So there has been a number of emails circulating that have caught my attention regarding HR 2454, a cap and trade bill.  The nonsense they are spreading is not based on fact, and it worries me that so many people take what an email says at face value.  I went and read the actual bill, and here is my take on it.  I encourage everyone to read what I have to say, then go read the pertinent parts of the bill for yourself.

The main issue that these emails are addressing is that HR 2454 will require all homes to be measured and stickered to show their energy efficiency.  Additionally, the email says that in order to sell your home, you will have to retrofit it to meet increasingly tougher energy standards.
I don’t read it that way.  If you go read it (the actual bill, not what some random website says) you’ll certainly agree.

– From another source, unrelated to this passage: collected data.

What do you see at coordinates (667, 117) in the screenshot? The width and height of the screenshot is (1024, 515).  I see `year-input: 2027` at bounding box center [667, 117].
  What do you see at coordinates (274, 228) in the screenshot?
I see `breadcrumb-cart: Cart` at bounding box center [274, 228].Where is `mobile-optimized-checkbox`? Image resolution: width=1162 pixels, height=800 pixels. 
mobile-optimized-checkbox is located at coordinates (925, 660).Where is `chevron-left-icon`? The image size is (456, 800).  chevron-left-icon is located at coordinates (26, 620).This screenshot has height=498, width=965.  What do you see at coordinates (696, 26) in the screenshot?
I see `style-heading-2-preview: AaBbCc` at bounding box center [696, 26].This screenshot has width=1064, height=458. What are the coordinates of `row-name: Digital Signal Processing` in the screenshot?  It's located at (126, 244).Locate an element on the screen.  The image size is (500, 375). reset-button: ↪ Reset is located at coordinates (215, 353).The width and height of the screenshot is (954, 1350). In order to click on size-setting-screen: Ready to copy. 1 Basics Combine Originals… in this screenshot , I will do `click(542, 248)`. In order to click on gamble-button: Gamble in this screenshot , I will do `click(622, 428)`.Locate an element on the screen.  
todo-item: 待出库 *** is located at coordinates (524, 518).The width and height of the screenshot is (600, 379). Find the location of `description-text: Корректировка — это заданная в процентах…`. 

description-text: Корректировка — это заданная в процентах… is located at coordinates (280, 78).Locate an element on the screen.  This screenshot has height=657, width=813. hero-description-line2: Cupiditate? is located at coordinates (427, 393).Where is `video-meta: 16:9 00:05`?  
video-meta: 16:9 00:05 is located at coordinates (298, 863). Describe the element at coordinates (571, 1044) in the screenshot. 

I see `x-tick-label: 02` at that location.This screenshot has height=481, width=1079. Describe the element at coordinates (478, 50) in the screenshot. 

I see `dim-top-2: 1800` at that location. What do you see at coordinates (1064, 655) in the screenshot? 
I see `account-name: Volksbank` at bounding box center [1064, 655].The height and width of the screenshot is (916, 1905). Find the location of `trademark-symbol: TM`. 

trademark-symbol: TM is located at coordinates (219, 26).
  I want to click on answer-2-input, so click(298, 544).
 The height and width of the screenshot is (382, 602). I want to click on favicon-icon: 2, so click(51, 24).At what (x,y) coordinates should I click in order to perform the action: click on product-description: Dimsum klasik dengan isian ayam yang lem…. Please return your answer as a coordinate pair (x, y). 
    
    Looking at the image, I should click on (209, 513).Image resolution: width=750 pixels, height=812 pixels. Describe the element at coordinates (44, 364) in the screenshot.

Go start on page 376 of 1428.  This talks about the labeling program.  Go read it, it basically says that they are establishing standards by which you can rate particular buildings.  It does not say every building must be labled, and going one step further, it does not say every building will need to be inspected on a regular basis.
It says they are going to establish a base line for energy use for particular buildings so they can measure the energy savings of various upgrades.  Here’s the quote from the email circulating – “This means that within 5 years 90% of all residential homes in the U.S. must be measured and labeled.”  Is that how you read this section?  Not me.
That brings us to the retrofit nonsense.  Again, nothing in here says every building must be retrofitted to sell it.  It does say they will introduce new standards, but these standards are for new buildings.  Retrofits will be voluntary, and the bill discusses how they will get people to voluntarily retrofit their homes.  Plans for this include (page 362 for residential) incrementally larger incentives based on how much energy your retrofit saves.  They will be using the baselines they come up with as described in the above paragraph of mine to help assess your energy consumption savings.
See, this is one of the problems with the internet.  Just because it is online doesn’t make it true.  You know that old game telephone, right?  It works the same way in the real world with real people, and even better in the real world with the internet where anyone can post their opinion, stated as fact, and others belive it.
I don’t see anywhere in the bill where it says it is mandatory for homeowners to conform to the new standards, nor do I see anywhere where it says homeowners will have to retrofit their homes before selling.  If you can find such language, I’d love to see it, but I don’t think it is there (and I read the thing).  It basically sounds like people believing what other people say instead of reading it for themselves.  It’s a long bill, but you can find most of what these guys are talking about near the two page numbers I cited.  Here is a link to the body of the email I am making reference to:
Go back and read the bill, then go read with this editorial says.  Makes me wonder what bill this guy was reading.  Hopefully it was not the same bill, as if it was, his interpretation of it is way off IMO.  Anyone who reads the actual bill (not just skims it, but reads it) should be able to see right through this nonsense.  It kind of makes me laugh, as in the opening of his editorial, he says “The House passed it without reading and it is in the Senate now.”, again, it makes me wonder what he is reading.

In short, I urge everyone to read up on what they are forming an opinion about.  In this age of mass media, it is real easy to allow someone else to form your opinion.  The downside of this is that basing your opinion on research that others have done (or have not done) can lead to faulty assumptions.  Don’t believe what others tell you, go read things for yourself and form a solid opinion for yourself!